De Centrale Raad van Beroep
- vernietigt de aangevallen uitspraak, voor zover de rechtbank de rechtsgevolgen van het bestreden besluit in stand heeft gelaten;
- bevestigt de aangevallen uitspraak voor het overige;
- herroept het besluit van 4 januari 2019;
- kent appellante met ingang van 4 januari 2019 een IVA-uitkering toe en bepaalt dat deze uitspraak in de plaats treedt van het vernietigde bestreden besluit;
- veroordeelt de Staat der Nederlanden (minister van Justitie en Veiligheid) tot betaling aan appellante van een vergoeding van schade tot een bedrag van € 2.912,-;
- veroordeelt het Uwv tot betaling aan appellante van een vergoeding van schade tot een bedrag van € 88,-;
- veroordeelt de Staat der Nederlanden (minister van Justitie en Veiligheid) in de proceskosten van appellante tot een bedrag van € 226,75;
- veroordeelt het Uwv in de kosten van appellante tot een bedrag van € 5.677,70;
- bepaalt dat het Uwv aan appellante het in hoger beroep betaalde griffierecht van € 131,-vergoedt.

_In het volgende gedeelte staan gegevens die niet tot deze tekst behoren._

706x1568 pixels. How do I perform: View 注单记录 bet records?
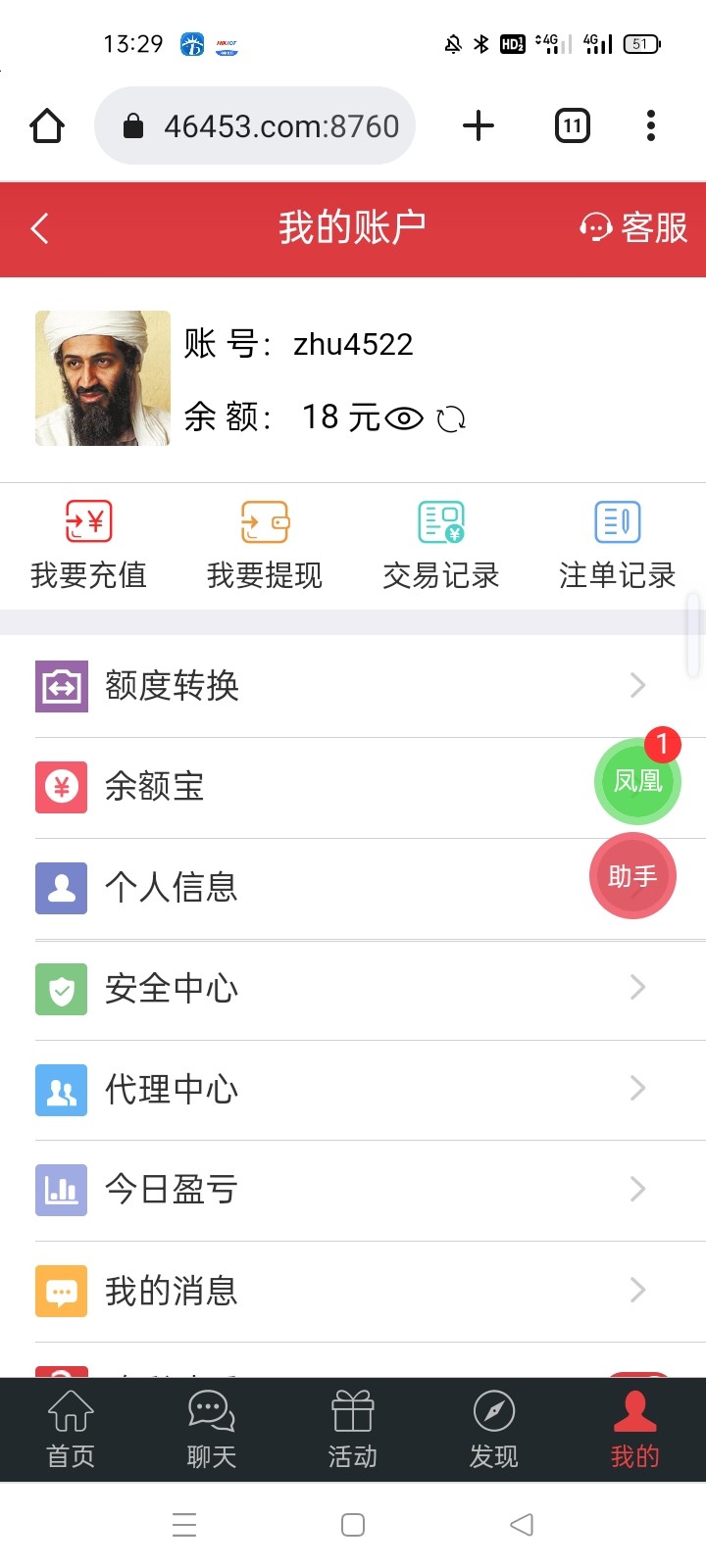click(618, 546)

Deze uitspraak is gedaan door E. Dijt als voorzitter en M.E. Fortuin en C. Karman als leden, in tegenwoordigheid van C.E.A. Tessemaker als griffier. De beslissing is uitgesproken in het openbaar op 10 december 2025.
(getekend) E. Dijt
(getekend) C.E.A. Tessemaker

Voetnoten

1.CRvB 15 september 2022, ECLI:NL:CRVB:2022:1983.
2.Zie de uitspraak van de Raad van 26 januari 2009, ECLI:NL:CRVB:2009:BH1009.
3.HR 19 februari 2016, ECLI:NL:HR:2016:252.